Lot of Clonazepam Recalled Due to Carton Strength Mislabeling
Endo, Inc. announced a voluntary recall of Clonazepam Orally Disintegrating Tablets, USP (C-IV) due to potential product carton strength mislabeling. Various Clonazepam products with the lot number 550176501 may contain the incorrect strength and National Drug Code (NDC) code, thought the blister strips and tablets inside the product pack reflect the correct strength for the lot. Clonazepam is used to treat anxiety and seizures. Consuming a higher dose of clonazepam could be at increased risk for the adverse events of significant sedation, confusion, dizziness, diminished reflexes, ataxia, and hypotonia. There is reasonable probability for significant, possibly life-threatening, respiratory depression especially for patients with concomitant pulmonary disease, patients who have prescribed dosing near maximal dosing, and patients also taking other medications that could cause additional respiratory depression.
Two Lots of Buprenorphine Hydrochloride Recalled Due to Incomplete Crimp Seals
Hospira, Inc., a Pfizer company, is voluntarily recalling two lots of Buprenorphine Hydrochloride Injection Carpuject Units due to the potential for incomplete crimp seals; one customer complaint has been received for one leaking unit. In the event that impacted products are administered to a patient, there is a potential for an increased risk of lack of therapeutic effect and systemic infection that may result in the need for additional medical treatment. Buprenorphine HCl Injection is indicated for the management of pain requiring an opioid analgesic and for which alternate treatments are inadequate. The impacted lot numbers are HJ3965 and HJ8546. The products were distributed nationwide to wholesalers/hospitals in the United States from September 2023 through April 2024.
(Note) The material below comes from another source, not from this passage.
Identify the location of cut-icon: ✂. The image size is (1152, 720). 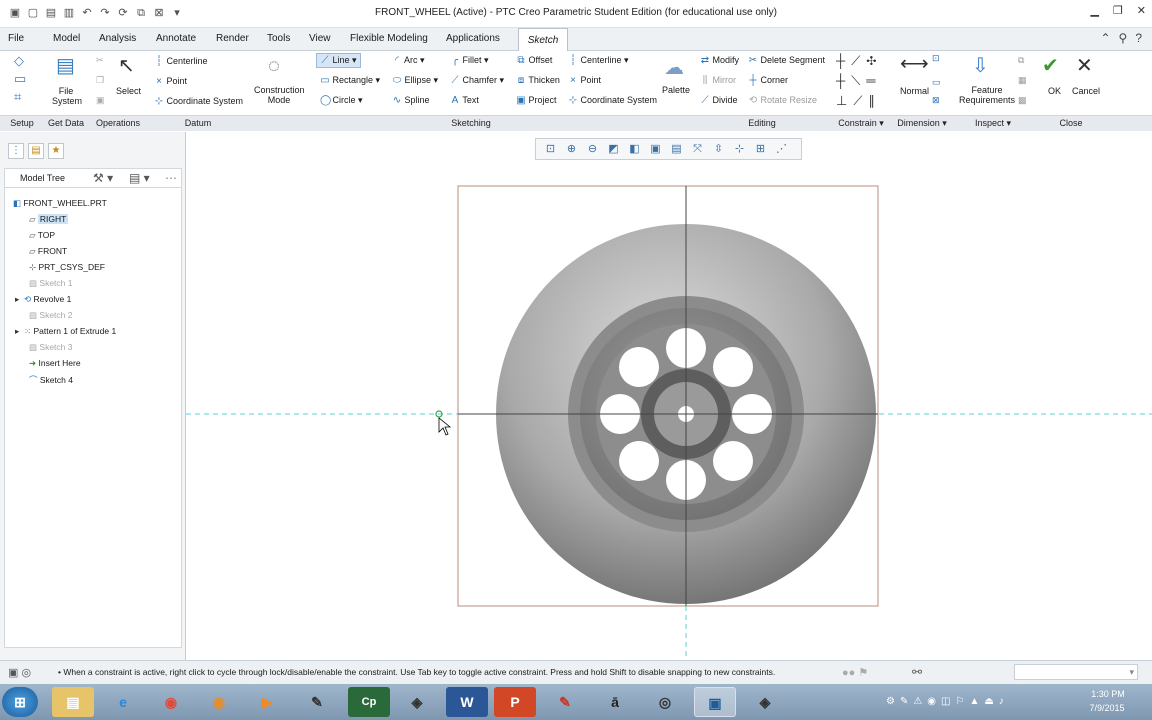
(100, 60).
FDA Warns of Sulfite-Containing Compounded Drugs
The FDA received reports of allergic-type reactions potentially related to sulfite-containing compounded drugs. FDA is alerting health care professionals, compounders and patients about the risk of potentially serious allergic-type reactions to sulfite-containing compounded drugs. Health care professionals and patients may be unaware of sulfite allergies or sensitivities. Sulfites are substances that may be added to certain drug products as preservatives, to help prevent the active drug ingredient from breaking down and becoming less effective. Sulfites may cause allergic-type reactions in susceptible people, especially patients with asthma. Allergic-type reactions may include anaphylactic symptoms and life-threatening or less severe asthmatic episodes in susceptible people. So far, reports have included complaints of pink eye, itchy eyes, swollen eyelids, and respiratory failure. FDA-approved prescription drugs containing sulfites are required to include a warning statement in the product labeling. However, compounded drugs are not FDA-approved, which means FDA has not evaluated their safety, effectiveness, quality or labeling prior to marketing.
Morphine Sulfate ER Recall Due to Deadly Label Mix-Up
Bryant Ranch Prepack Inc. is voluntarily recalling one lot of morphine sulfate 30 mg Extended-Release tablets and one lot of morphine sulfate 60 mg Extended-Release tablets, as the labels for these two products were mixed-up. Morphine sulfate is an opioid product for the management of severe pain. Patients prescribed the 30 mg dose who receive the 60 mg dose could be at risk for overdose and death. Patients prescribed the 60 mg dose who receive the 30 mg dose may experience withdrawal and untreated pain if the dose given is too low.